Two important takeaways:

• The only way to achieve a margin of error of zero is to interview every single person in the universe (Turkey, for example). That's impossible and is why we rely on probability sampling. The trade-off is we have to accept and accommodate the margin of error in our analysis. If we fail to do that, we're wrong. Period.

• Pre-election polls are not designed to project what will happen on election day (you can do that through modeling, but it's risky). This is why everyone (especially candidates who are about to lose) says the only poll that matters is the one on election day -- it's the only one that's a 100% accurate report of voters' views with no margin of error.

If you don't believe all this, go take a statistics class and then we'll argue about it. It's science, not magic. Also, please do not give me an exegesis on academic research. Like these pollsters, I work in the real world with budgets and time constraints.

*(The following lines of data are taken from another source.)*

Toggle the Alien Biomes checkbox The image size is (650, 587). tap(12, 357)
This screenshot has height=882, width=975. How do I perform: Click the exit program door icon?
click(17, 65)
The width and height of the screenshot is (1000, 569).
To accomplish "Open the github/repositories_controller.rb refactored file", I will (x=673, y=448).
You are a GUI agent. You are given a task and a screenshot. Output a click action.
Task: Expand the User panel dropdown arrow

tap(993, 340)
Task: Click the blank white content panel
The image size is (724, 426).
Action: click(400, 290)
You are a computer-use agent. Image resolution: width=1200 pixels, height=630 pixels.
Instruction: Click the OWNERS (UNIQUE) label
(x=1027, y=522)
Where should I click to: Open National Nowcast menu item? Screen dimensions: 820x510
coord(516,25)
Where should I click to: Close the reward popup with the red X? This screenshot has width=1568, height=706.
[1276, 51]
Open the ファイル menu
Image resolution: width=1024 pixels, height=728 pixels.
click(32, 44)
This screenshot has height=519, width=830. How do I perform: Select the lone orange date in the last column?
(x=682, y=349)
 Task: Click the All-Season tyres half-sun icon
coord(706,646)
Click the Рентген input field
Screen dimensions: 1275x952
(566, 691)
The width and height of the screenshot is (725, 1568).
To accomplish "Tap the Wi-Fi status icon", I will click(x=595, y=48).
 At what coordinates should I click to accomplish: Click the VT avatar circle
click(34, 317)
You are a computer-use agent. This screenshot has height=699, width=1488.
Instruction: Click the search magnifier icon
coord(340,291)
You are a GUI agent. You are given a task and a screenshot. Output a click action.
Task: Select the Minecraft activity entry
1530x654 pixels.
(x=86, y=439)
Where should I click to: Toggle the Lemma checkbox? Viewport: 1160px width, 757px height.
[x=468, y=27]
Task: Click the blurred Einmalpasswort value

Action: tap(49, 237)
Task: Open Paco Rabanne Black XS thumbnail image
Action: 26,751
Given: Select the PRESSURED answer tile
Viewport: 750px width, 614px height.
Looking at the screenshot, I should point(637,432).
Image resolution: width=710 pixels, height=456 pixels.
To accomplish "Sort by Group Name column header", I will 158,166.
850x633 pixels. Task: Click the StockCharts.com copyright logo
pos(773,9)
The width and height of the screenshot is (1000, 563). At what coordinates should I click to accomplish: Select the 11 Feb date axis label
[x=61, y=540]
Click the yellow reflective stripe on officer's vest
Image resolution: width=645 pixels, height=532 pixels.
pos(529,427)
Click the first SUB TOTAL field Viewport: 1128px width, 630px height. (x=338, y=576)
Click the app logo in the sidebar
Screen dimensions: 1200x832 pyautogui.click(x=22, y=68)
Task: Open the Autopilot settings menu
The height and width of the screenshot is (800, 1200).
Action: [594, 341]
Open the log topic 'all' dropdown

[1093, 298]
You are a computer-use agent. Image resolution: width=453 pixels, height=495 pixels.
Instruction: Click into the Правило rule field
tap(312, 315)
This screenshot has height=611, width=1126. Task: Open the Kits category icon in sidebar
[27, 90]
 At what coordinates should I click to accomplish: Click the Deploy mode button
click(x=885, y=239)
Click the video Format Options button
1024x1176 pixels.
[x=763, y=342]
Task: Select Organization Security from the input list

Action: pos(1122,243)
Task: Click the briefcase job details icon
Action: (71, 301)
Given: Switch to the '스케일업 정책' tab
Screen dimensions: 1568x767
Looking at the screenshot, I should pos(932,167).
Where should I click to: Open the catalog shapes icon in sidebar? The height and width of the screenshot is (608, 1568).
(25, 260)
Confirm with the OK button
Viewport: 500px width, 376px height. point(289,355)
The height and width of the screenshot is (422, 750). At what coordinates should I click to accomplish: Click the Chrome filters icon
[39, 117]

So, let's look at the last three public polls taken before the 7 June election. I chose these three because 1) fieldwork was conducted the week or two before the election and 2) they shared their sample sizes so we know the margin of error. (There may be others, but I found these data here). We want to look at polls conducted as close as possible to the election because they’ll capture the effects of late-breaking campaign dynamics. (Also, not rounding is an affectation. I round. Personal opinion).

 

 

AKP

CHP

MHP

HDP

Sample Size

MOE

Date

MAK

44

25

16

19

n=2155

+/- 2.1

18-26 May

SONAR

41

26

18

10

n=3000

+/-1.8

25 May

Gezici

39

29

17

12

n=4860

+/-1.4

23-24 May

Andy Ar

42

26

16

11

n=4166

+/- 1.5

21-24 May

June Results

41

25

17

13

n/a

0

7 June

 

I draw two conclusions.

First, putting aside ORC which overrepresented AKP and underrepresented HDP, Konda and Gezici were pretty damn close to the final result (by that I mean close to within the MoE), considering data was collected a week before election day.

Secondly, though it can be risky to compare data collected by different operations, their data are very similar, which suggests they are using similar methodology and making similar assumptions. That’s the way it should be.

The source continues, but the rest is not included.